The Office of the National Cyber Director (ONCD) announced a request for information (RFI) today seeking public comment on open-source software security and memory safe programming languages.
Responses to the RFI are due on October 9.
In partnership with the Cybersecurity and Infrastructure Security Agency (CISA), the National Science Foundation (NSF), the Defense Advanced Research Projects Agency (DARPA), and the Office of Management and Budget (OMB), the White House’s RFI builds on the commitment it made in its National Cybersecurity Strategy “to invest in the development of secure software, including memory-safe languages and software development techniques, frameworks, and testing tools.”
The RFI also advances the initiative – promote open-source software security and the adoption of memory safe programming languages – of the National Cybersecurity Strategy Implementation Plan released last month.
“The security and resiliency of open-source software is a national security, economic, and a technology innovation imperative,” the RFI says. “Because open-source software plays a vital and ubiquitous role across the federal government and critical infrastructure, vulnerabilities in open-source software components may cause widespread downstream detrimental effects.”

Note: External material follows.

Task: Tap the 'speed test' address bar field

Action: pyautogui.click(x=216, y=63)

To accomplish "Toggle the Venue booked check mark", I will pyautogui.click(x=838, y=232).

“The federal government recognizes the immense benefits of open-source software, which enables software development at an incredible pace and fosters significant innovation and collaboration,” the document continues. “In light of these factors, as well as the status of open-source software as a free public good, it may be appropriate to make open-source software a national public priority to help ensure the security, sustainability, and health of the open-source software ecosystem.”
In 2021, following the aftermath of the Log4Shell vulnerability, ONCD in collaboration with OMB and the Office of the Federal Chief Information Officer established the Open-Source Software Security Initiative (OS3I) interagency working group with the goal of channeling government resources to foster greater open-source software security.
Since then, OS3I has welcomed many other interagency partners – including CISA, NSF, and DARPA, among others – in order to identify open-source software security priorities and implement policy solutions.
According to the White House, OS3I has identified several focus areas, including reducing the proliferation of memory unsafe programming languages; designing implementation requirements for secure and privacy-preserving security attestations; and identifying new focus areas for prioritization.
Today’s RFI aims to further the work of OS3I by identifying areas most appropriate to focus government priorities, and addressing critical topics such as:
- How the Federal government can contribute to driving down the most important systemic risks in open-source software;
- How the Federal government can help foster the long-term sustainability of open-source software communities; and
- How open-source software security solutions can be implemented from a technical and resourcing perspective.
The agencies are seeking public and private sector input as Federal leadership develops its strategy and action plan to strengthen the open-source software ecosystem. ONCD, CISA, NSF, DARPA, and OMB are seeking input from stakeholders to develop and implement long-term and sustainable policy solutions.